Sept ans se passèrent ainsi; puis, au bout de ces sept années, Tistet Védène revint de la cour de Naples. Son temps n'était pas encore fini là-bas; mais il avait appris que le premier moutardier du Pape venait de mourir subitement en Avignon, et, comme la place lui semblait bonne, il était arrivé en grande hâte pour se mettre sur les rangs.

Quand cet intrigant de Védène entra dans la salle du palais, le Saint-Père eut peine à le reconnaître, tant il avait grandi et pris du corps. Il faut dire aussi que le bon Pape s'était fait vieux de son côté, et qu'il n'y voyait pas bien sans besicles.

Tistet ne s'intimida pas.

—Comment! grand Saint-Père, vous ne me reconnaissez plus?... C'est moi, Tistet Védène!...

—Védène?...

—Mais oui, vous savez bien... celui qui portait le vin français à votre mule.

—Ah! oui... oui... je me rappelle... Un bon petit garçonnet, ce Tistet Védène!... Et maintenant, qu'est-ce qu'il veut de nous?

—Oh! peu de chose, grand Saint-Père... Je venais vous demander... A propos, est-ce que vous l'avez toujours, votre mule?
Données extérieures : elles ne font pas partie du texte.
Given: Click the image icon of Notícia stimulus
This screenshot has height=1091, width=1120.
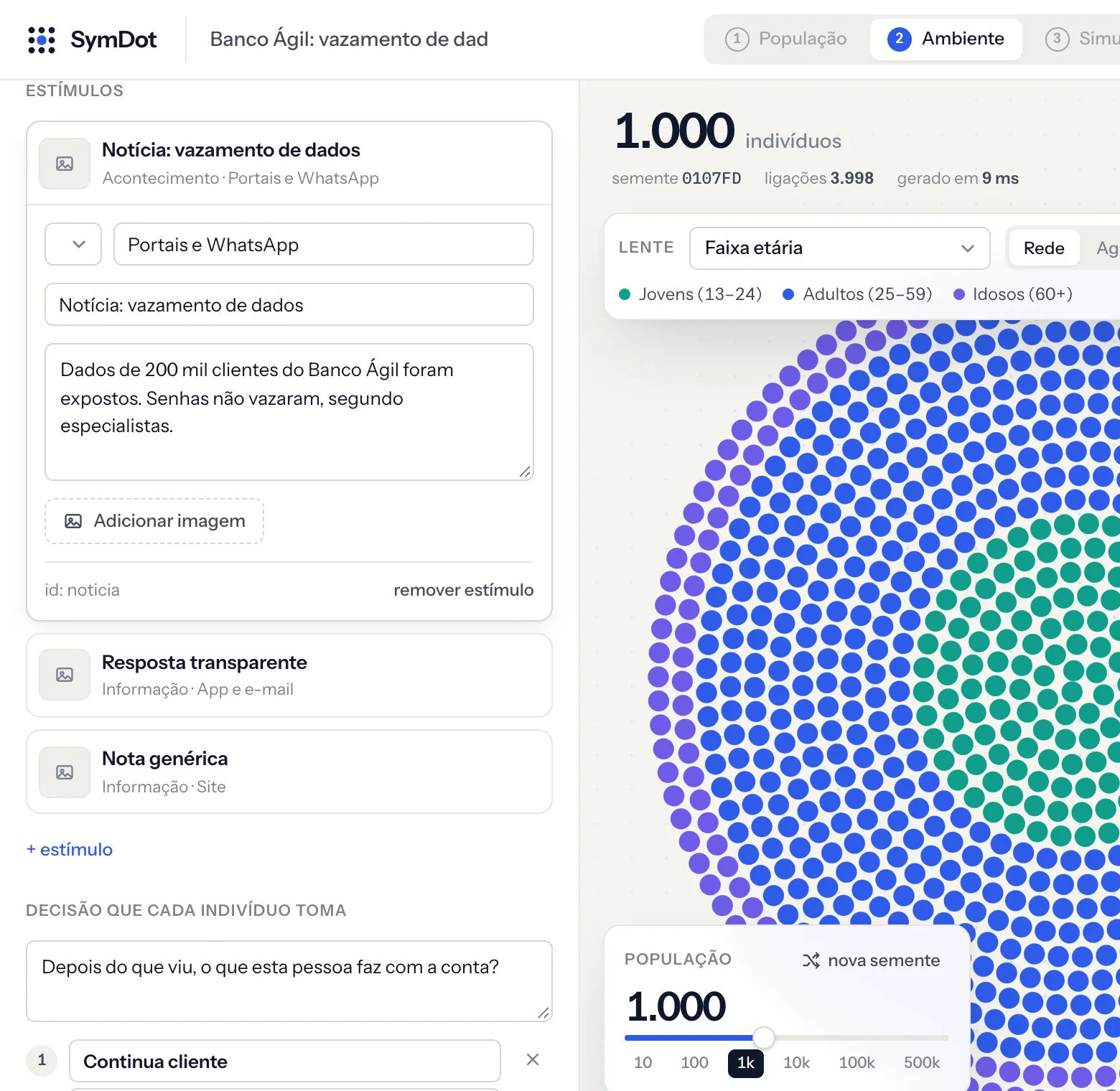Looking at the screenshot, I should [x=65, y=164].
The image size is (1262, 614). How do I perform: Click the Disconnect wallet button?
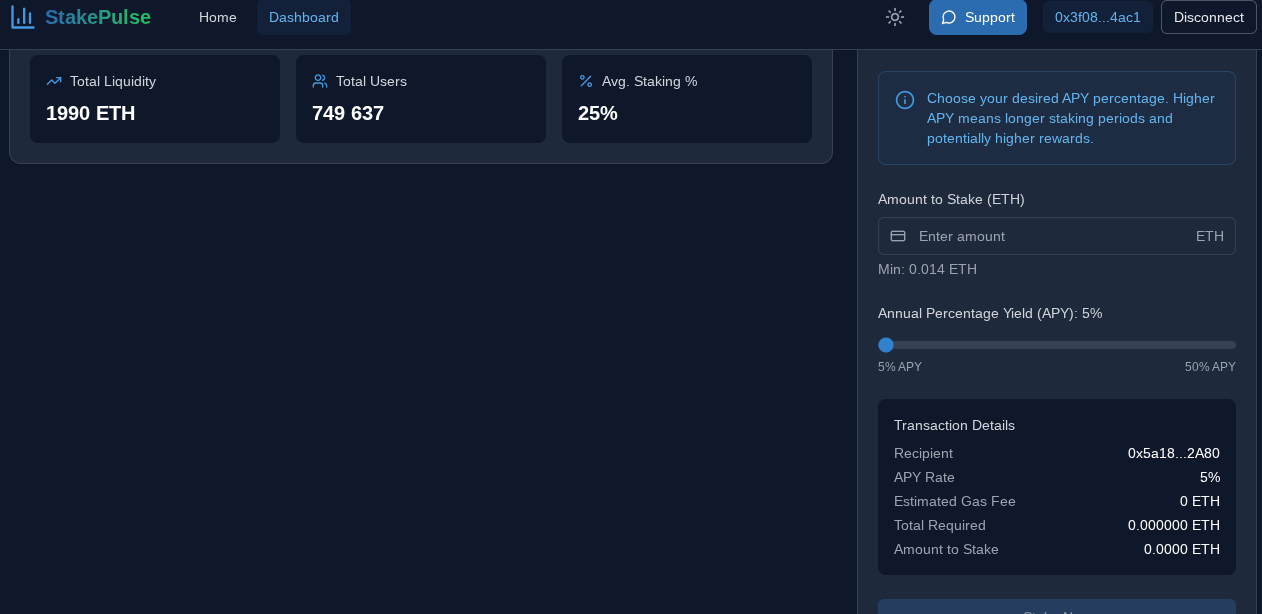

Et elle va bien?... Ah! tant mieux!... Je venais vous demander la place du premier moutardier qui vient de mourir.

—Premier moutardier, toi!... Mais tu es trop jeune. Quel âge as-tu donc?

—Vingt ans deux mois, illustre pontife, juste cinq ans de plus que votre mule... Ah! palme de Dieu, la brave bête!... Si vous saviez comme je l'aimais cette mule-là!... comme je me suis langui d'elle en Italie!... Est-ce que vous ne me la laisserez pas voir?